Le patient doit par ailleurs suffisamment comprendre le mécanisme de sa maladie pour pouvoir gérer lui-même des situations de crises qu’il est impossible de prévoir de façon exhaustive. Le médecin doit donc fournir un schéma clair permettant ensuite aux patients de se débrouiller seul dans la plupart des situations qu’il pourrait rencontrer dans sa vie personnelle ou professionnelle.
Les écoles de l’asthme apportent beaucoup de réponses aux patients sur la compréhension de leur maladie, sur l’intérêt du traitement de fond et sur la gestion des crises aigues.
Les écoles de l’allergique aident également les patients aussi bien pour la rhinite que l’allergie alimentaire à comprendre et connaître leur maladie et leur traitement.
Enfin il ne faut pas oublier que le « médecin propose » et le «patient dispose ».
Le traitement sera un compromis entre les données scientifiques exposées par le médecin et la réception personnelle de ces données par le patient. Un compromis accepté par les deux parties sera plus efficace qu’un traitement parfait pour le médecin mais non suivi par le patient.
Il est cependant certain que dans l’asthme persistant seul un traitement de fond permet d’obtenir une réelle amélioration de la fonction respiratoire à court et long terme. Par contre les modalités de ce traitement de fond doivent être discutées.

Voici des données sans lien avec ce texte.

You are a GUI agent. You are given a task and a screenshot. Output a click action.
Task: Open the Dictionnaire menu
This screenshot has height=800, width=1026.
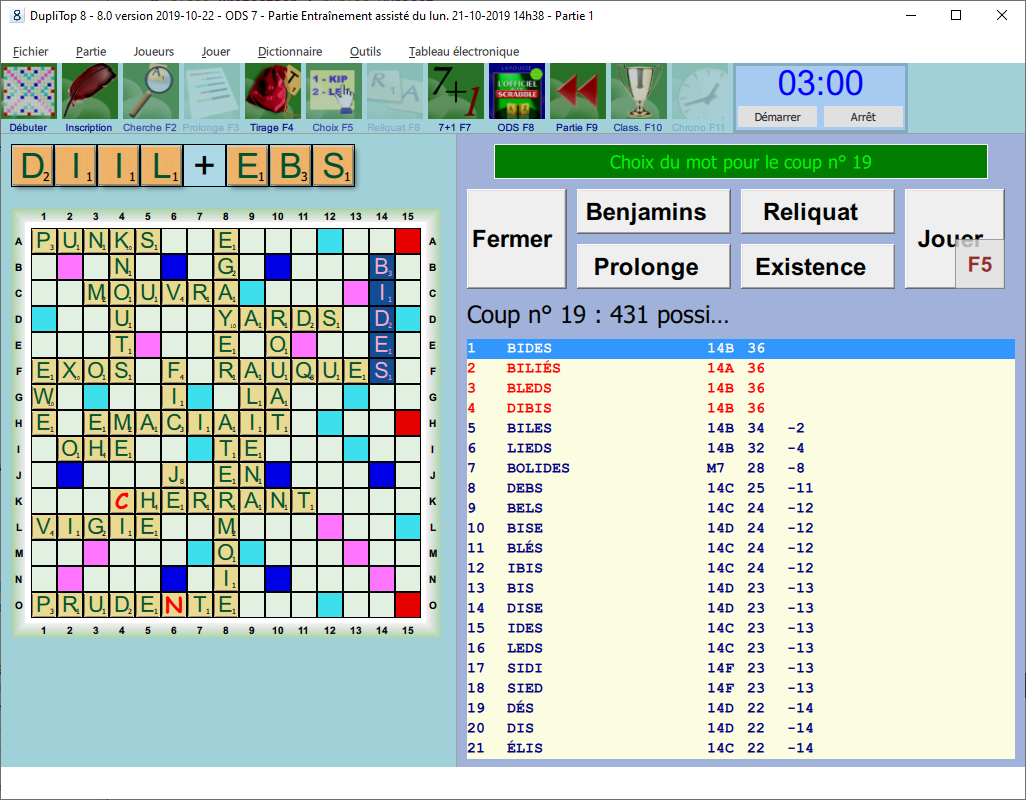[290, 52]
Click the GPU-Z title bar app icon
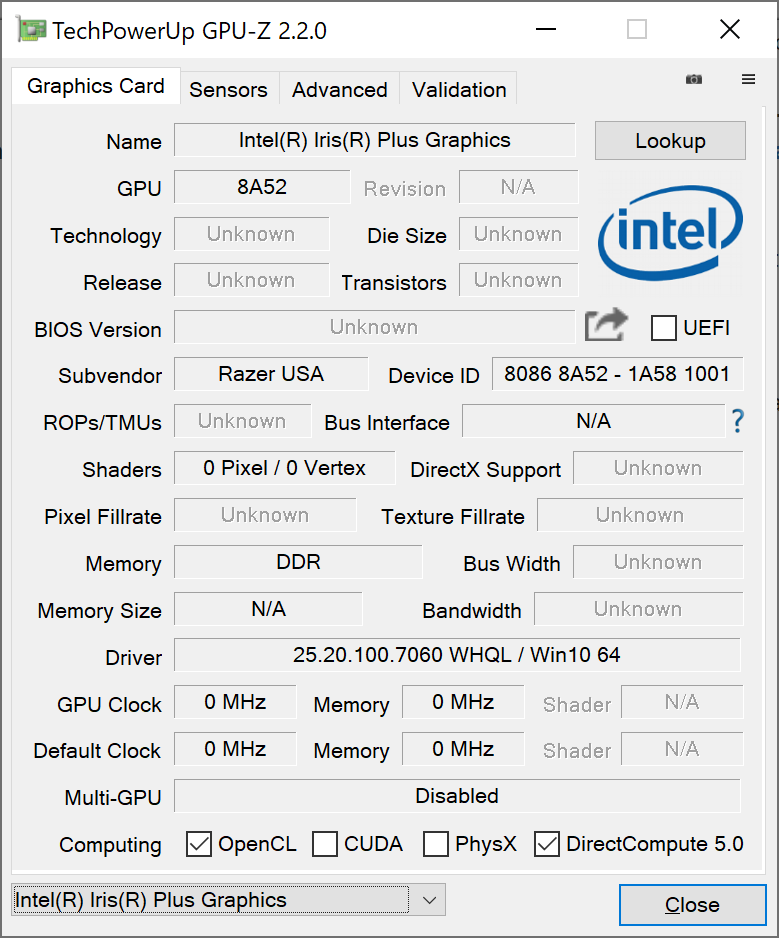Image resolution: width=779 pixels, height=938 pixels. [x=30, y=30]
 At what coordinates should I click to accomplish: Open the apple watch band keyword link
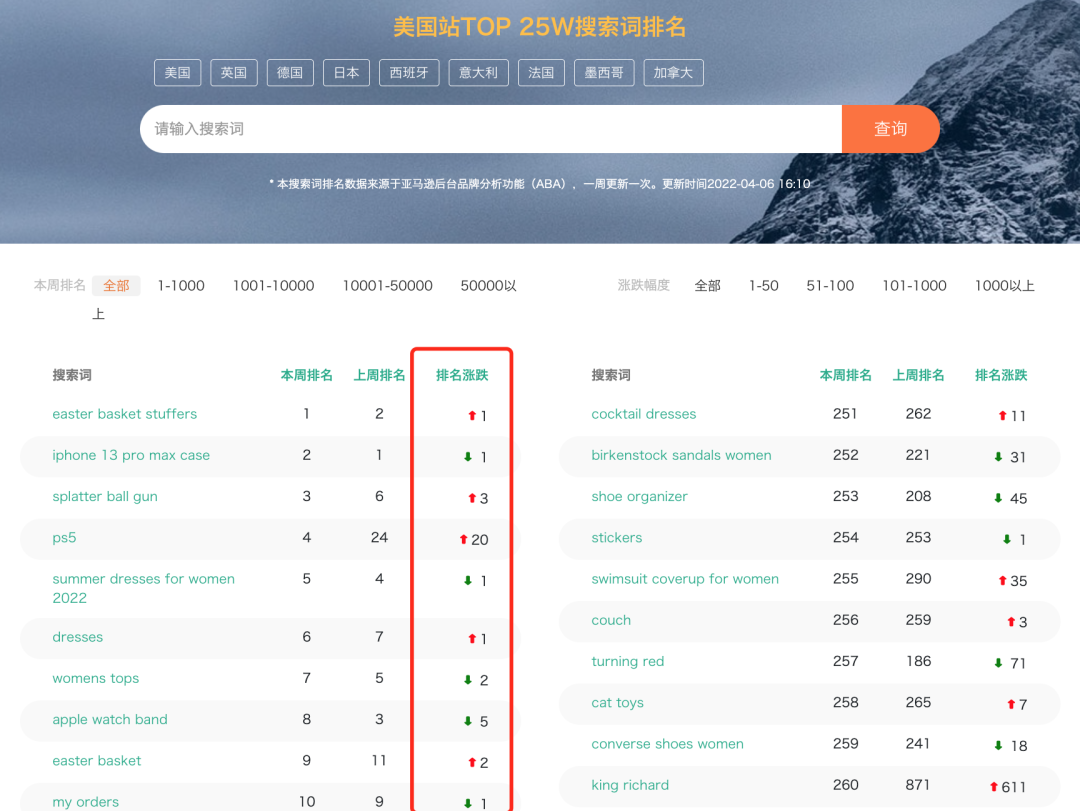110,719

Puisque le traitement des maladies allergiques repose sur un traitement de fond, soit saisonnier en cas d’allergie aux pollens soit toute l’année pour les allergies per-annuelles, il est indispensable d’informer le patient.
Il faut lui expliquer pourquoi un traitement au long cours est bénéfique, les avantages et les inconvénients de ce traitement.Synthèse :
La prise en charge des maladies allergiques repose sur une logique dictée par les connaissances physiopathologiques de cette affection et par les données aussi bien épidémiologiques que thérapeutiques maintenant disponibles.
Les maladies allergiques se manifestent par des symptômes aigus qui sont le plus souvent pénibles et angoissants pour le patient.
Ces maladies allergiques sont secondaires à un terrain chronique : une particularité génétique associée à la vie dans un environnement riche en allergènes.
Les crises aigues sont suivies d’une phase inflammatoire chronique qui entraîne une hyper réactivité de l’organe cible et favorise une réaction non spécifique à tous les irritants de l’environnement. Cette phase retardée, si elle n’est pas traitée, va favoriser la pérennisation des manifestations aigues qui seront plus fréquentes et plus intenses.
Un traitement prolongé, encore appelé traitement de fond, va diminuer la fréquence et l’importance des manifestations allergiques aigues et va permettre le traitement et la prévention de la phase inflammatoire retardée.
Ce traitement de fond va donc, à terme, améliorer la qualité de vie de l’allergique et lui permettre d’évoluer sans problème dans un monde hostile sur le plan allergénique.
La prise en charge des allergies atopiques aigues repose donc sur un traitement de fond prolongé.